4′,5-Dihydroxy-7-methoxymethoxyisoflavone (14b)
The titled compound was prepared from 4′,5,7-trihydroxyisoflavone and ethyl 2-bromo-2-methylpropanate according to the method of compound 14a with the following yield: 44.8 %; yellow powder; 1H NMR (400 MHz, DMSO-d6) δ 3.78 (3H, s, OCH3), 5.23 (2H, s, OCH2O), 6.21 (1H, d, J = 2 Hz, Ar-H), 6.39 (1H, d, J = 2 Hz, Ar-H), 6.85 (2H, m, Ar-H), 7.49 (2H, m, Ar-H), 8.41 (1H, s, Ar-H), 9.54 (1H, s, 4′-OH), 12.89 (1H, s, 5-OH); C17H14O6, MW calcd. 314.29; ESI-MS (MeOH): 315 [M+H]+.
4′-(1-Methyl-1-ethoxycarboxylethoxy)-7-methoxymethoxyisoflavone (15a)

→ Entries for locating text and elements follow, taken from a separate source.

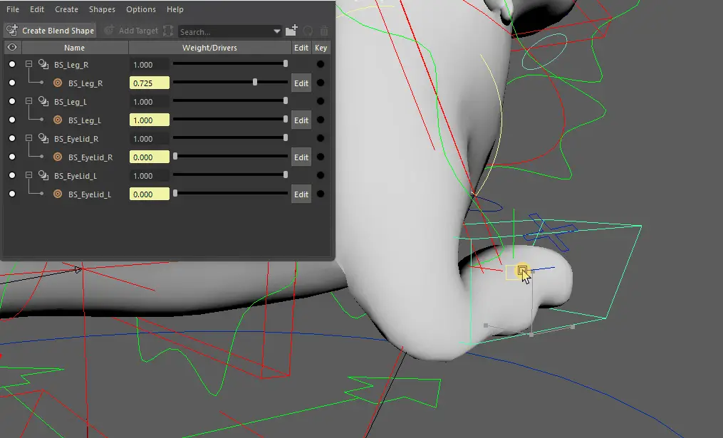Click the add group folder icon
Image resolution: width=723 pixels, height=438 pixels.
[x=291, y=31]
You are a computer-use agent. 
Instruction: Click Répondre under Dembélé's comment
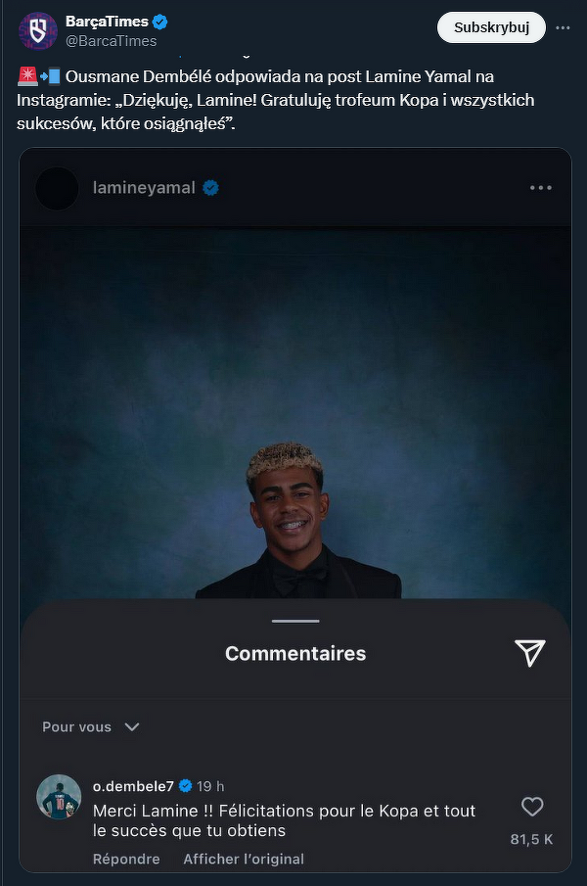click(126, 859)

The titled compound was prepared from 14a and ethyl 2-bromo-2-methylpropanate according to the method of compound 10 with the following yield: 60%; white solid; 1H NMR (400 MHz, DMSO-d6) δ 1.16 (3H, m, CH3), 1.64 (6H, s, 2CH3), 3.83 (3H, s, OCH3), 4.25 (2H, m, CH2), 5.33 (2H, s, OCH2O), 6.81–6.84 (3H, m, Ar-H), 6.97 (1H, dd, J = 9.0, 2.2 Hz, Ar-H), 7.37 (2H, d, J = 8.4 Hz, Ar-H), 8.02 (1H, d, J = 8.6 Hz, Ar-H), 8.34 (1H, s, Ar-H); C23H24O7, MW calcd. 412.43; ESI-MS (MeOH): 413 [M+H]+.
4′-(1-Methyl-1-ethoxycarboxylethoxy)-5-hydroxy-7-methoxymethoxyisoflavone (15b)

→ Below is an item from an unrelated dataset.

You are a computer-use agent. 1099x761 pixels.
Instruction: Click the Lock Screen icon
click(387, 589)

The titled compound was prepared from 14b and ethyl 2-bromo-2-methylpropanate according to the method of compound 10 with the following yield: 50.3%; yellow powder; 1H NMR (400 MHz, DMSO-d6) δ 1.17 (3H, m, CH3), 1.63 (6H, s, 2CH3), 4.24 (2H, m, CH2), 3.78 (3H, s, OCH3), 5.24 (2H, s, OCH2O), 6.22 (1H, d, J = 2 Hz, Ar-H), 6.40 (1H, d, J = 2 Hz, Ar-H), 6.84 (2H, m, Ar-H), 7.45 (2H, m, Ar-H), 8.42 (1H, s, Ar-H), 12.90 (1H, s, 5-OH); C23H24O8, MW calcd. 428.43; ESI-MS (MeOH): 429 [M+H]+.
4′-(1-Methyl-1-ethoxycarboxylethoxy)-7-hydroxyisoflavone (16a)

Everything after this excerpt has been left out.